▸ **To do**
What is needed is a word-for-word copy of the records below.

===== Provided material

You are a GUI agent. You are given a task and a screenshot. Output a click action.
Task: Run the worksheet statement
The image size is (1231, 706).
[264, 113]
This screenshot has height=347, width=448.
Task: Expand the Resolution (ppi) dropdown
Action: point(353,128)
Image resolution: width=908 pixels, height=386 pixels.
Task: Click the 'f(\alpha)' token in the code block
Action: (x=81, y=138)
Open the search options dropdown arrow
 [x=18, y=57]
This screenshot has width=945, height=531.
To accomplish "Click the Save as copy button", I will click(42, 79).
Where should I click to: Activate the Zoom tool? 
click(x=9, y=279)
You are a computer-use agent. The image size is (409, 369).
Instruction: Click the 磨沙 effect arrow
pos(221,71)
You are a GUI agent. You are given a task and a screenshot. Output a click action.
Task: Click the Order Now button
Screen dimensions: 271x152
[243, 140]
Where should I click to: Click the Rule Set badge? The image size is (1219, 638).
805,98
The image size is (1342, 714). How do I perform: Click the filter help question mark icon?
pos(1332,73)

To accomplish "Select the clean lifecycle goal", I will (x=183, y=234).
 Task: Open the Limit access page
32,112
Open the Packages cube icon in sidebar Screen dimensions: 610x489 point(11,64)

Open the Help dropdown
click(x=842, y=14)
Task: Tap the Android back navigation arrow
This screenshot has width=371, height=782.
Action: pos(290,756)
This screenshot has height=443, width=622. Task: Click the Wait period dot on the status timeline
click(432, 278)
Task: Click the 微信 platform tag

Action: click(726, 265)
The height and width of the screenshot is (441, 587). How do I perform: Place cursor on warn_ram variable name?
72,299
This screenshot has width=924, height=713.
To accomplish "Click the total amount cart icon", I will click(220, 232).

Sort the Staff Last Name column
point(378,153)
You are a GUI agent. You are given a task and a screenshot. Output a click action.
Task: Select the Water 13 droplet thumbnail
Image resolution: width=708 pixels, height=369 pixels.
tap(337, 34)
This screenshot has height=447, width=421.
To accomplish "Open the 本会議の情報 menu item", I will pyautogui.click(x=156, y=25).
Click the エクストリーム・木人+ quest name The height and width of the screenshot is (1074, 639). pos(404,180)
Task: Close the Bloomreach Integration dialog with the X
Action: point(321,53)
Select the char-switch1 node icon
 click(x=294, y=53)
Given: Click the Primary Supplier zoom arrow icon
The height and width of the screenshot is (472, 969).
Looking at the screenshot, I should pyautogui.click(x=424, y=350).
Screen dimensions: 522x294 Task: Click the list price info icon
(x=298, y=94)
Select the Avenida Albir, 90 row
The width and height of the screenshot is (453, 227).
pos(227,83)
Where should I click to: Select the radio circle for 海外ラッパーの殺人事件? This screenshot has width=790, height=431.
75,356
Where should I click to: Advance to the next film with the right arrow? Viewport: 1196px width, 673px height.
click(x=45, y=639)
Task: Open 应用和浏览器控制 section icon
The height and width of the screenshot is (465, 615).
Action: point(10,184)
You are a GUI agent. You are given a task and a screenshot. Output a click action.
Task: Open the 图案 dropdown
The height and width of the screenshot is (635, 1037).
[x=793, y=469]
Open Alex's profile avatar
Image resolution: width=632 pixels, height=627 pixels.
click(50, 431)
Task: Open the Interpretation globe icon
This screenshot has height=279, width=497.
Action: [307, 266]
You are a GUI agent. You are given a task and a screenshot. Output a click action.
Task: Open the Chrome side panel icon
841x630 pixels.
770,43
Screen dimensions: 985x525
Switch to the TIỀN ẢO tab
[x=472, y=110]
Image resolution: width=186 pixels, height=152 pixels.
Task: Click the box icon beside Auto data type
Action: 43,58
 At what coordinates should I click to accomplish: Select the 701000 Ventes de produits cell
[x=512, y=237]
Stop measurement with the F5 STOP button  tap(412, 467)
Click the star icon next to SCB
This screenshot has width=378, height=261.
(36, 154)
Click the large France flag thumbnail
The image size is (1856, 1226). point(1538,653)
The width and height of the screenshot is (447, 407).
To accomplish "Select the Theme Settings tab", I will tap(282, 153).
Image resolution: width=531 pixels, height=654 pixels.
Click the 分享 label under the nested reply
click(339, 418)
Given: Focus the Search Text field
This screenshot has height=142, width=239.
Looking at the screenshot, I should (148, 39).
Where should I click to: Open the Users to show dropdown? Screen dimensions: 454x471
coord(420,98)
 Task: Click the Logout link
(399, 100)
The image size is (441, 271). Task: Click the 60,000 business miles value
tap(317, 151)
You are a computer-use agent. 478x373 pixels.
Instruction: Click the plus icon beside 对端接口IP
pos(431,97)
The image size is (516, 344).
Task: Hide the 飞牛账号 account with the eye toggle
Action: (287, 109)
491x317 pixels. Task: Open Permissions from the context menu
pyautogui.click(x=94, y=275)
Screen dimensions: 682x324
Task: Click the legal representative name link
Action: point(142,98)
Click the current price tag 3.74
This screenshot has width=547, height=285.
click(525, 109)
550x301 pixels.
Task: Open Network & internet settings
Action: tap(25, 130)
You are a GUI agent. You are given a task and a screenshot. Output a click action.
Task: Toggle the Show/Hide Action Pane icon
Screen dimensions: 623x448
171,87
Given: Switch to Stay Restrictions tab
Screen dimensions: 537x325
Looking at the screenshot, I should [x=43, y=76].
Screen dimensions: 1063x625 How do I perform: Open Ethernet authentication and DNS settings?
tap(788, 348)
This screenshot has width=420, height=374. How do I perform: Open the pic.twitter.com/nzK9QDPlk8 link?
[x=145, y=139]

==========

▸ **Written response**
You are a GUI agent. You are given a task and a screenshot. Output a click action.
Task: Run the worksheet statement
The image size is (1231, 706).
[264, 113]
This screenshot has height=347, width=448.
Task: Expand the Resolution (ppi) dropdown
Action: point(353,128)
Image resolution: width=908 pixels, height=386 pixels.
Task: Click the 'f(\alpha)' token in the code block
Action: (x=81, y=138)
Open the search options dropdown arrow
 [x=18, y=57]
This screenshot has width=945, height=531.
To accomplish "Click the Save as copy button", I will click(42, 79).
Where should I click to: Activate the Zoom tool? 
click(x=9, y=279)
You are a computer-use agent. The image size is (409, 369).
Instruction: Click the 磨沙 effect arrow
pos(221,71)
You are a GUI agent. You are given a task and a screenshot. Output a click action.
Task: Click the Order Now button
Screen dimensions: 271x152
[243, 140]
Where should I click to: Click the Rule Set badge? The image size is (1219, 638).
805,98
The image size is (1342, 714). How do I perform: Click the filter help question mark icon?
pos(1332,73)

To accomplish "Select the clean lifecycle goal", I will (x=183, y=234).
 Task: Open the Limit access page
32,112
Open the Packages cube icon in sidebar Screen dimensions: 610x489 point(11,64)

Open the Help dropdown
click(x=842, y=14)
Task: Tap the Android back navigation arrow
This screenshot has width=371, height=782.
Action: pos(290,756)
This screenshot has height=443, width=622. Task: Click the Wait period dot on the status timeline
click(432, 278)
Task: Click the 微信 platform tag

Action: click(726, 265)
The height and width of the screenshot is (441, 587). How do I perform: Place cursor on warn_ram variable name?
72,299
This screenshot has width=924, height=713.
To accomplish "Click the total amount cart icon", I will click(220, 232).

Sort the Staff Last Name column
point(378,153)
You are a GUI agent. You are given a task and a screenshot. Output a click action.
Task: Select the Water 13 droplet thumbnail
Image resolution: width=708 pixels, height=369 pixels.
tap(337, 34)
This screenshot has height=447, width=421.
To accomplish "Open the 本会議の情報 menu item", I will pyautogui.click(x=156, y=25).
Click the エクストリーム・木人+ quest name The height and width of the screenshot is (1074, 639). pos(404,180)
Task: Close the Bloomreach Integration dialog with the X
Action: point(321,53)
Select the char-switch1 node icon
 click(x=294, y=53)
Given: Click the Primary Supplier zoom arrow icon
The height and width of the screenshot is (472, 969).
Looking at the screenshot, I should pyautogui.click(x=424, y=350).
Screen dimensions: 522x294 Task: Click the list price info icon
(x=298, y=94)
Select the Avenida Albir, 90 row
The width and height of the screenshot is (453, 227).
pos(227,83)
Where should I click to: Select the radio circle for 海外ラッパーの殺人事件? This screenshot has width=790, height=431.
75,356
Where should I click to: Advance to the next film with the right arrow? Viewport: 1196px width, 673px height.
click(x=45, y=639)
Task: Open 应用和浏览器控制 section icon
The height and width of the screenshot is (465, 615).
Action: point(10,184)
You are a GUI agent. You are given a task and a screenshot. Output a click action.
Task: Open the 图案 dropdown
The height and width of the screenshot is (635, 1037).
[x=793, y=469]
Open Alex's profile avatar
Image resolution: width=632 pixels, height=627 pixels.
click(50, 431)
Task: Open the Interpretation globe icon
This screenshot has height=279, width=497.
Action: [307, 266]
You are a GUI agent. You are given a task and a screenshot. Output a click action.
Task: Open the Chrome side panel icon
841x630 pixels.
770,43
Screen dimensions: 985x525
Switch to the TIỀN ẢO tab
[x=472, y=110]
Image resolution: width=186 pixels, height=152 pixels.
Task: Click the box icon beside Auto data type
Action: 43,58
 At what coordinates should I click to accomplish: Select the 701000 Ventes de produits cell
[x=512, y=237]
Stop measurement with the F5 STOP button  tap(412, 467)
Click the star icon next to SCB
This screenshot has width=378, height=261.
(36, 154)
Click the large France flag thumbnail
The image size is (1856, 1226). point(1538,653)
The width and height of the screenshot is (447, 407).
To accomplish "Select the Theme Settings tab", I will tap(282, 153).
Image resolution: width=531 pixels, height=654 pixels.
Click the 分享 label under the nested reply
click(339, 418)
Given: Focus the Search Text field
This screenshot has height=142, width=239.
Looking at the screenshot, I should (148, 39).
Where should I click to: Open the Users to show dropdown? Screen dimensions: 454x471
coord(420,98)
 Task: Click the Logout link
(399, 100)
The image size is (441, 271). Task: Click the 60,000 business miles value
tap(317, 151)
You are a computer-use agent. 478x373 pixels.
Instruction: Click the plus icon beside 对端接口IP
pos(431,97)
The image size is (516, 344).
Task: Hide the 飞牛账号 account with the eye toggle
Action: (287, 109)
491x317 pixels. Task: Open Permissions from the context menu
pyautogui.click(x=94, y=275)
Screen dimensions: 682x324
Task: Click the legal representative name link
Action: point(142,98)
Click the current price tag 3.74
This screenshot has width=547, height=285.
click(525, 109)
550x301 pixels.
Task: Open Network & internet settings
Action: tap(25, 130)
You are a GUI agent. You are given a task and a screenshot. Output a click action.
Task: Toggle the Show/Hide Action Pane icon
Screen dimensions: 623x448
171,87
Given: Switch to Stay Restrictions tab
Screen dimensions: 537x325
Looking at the screenshot, I should [x=43, y=76].
Screen dimensions: 1063x625 How do I perform: Open Ethernet authentication and DNS settings?
tap(788, 348)
This screenshot has width=420, height=374. How do I perform: Open the pic.twitter.com/nzK9QDPlk8 link?
[x=145, y=139]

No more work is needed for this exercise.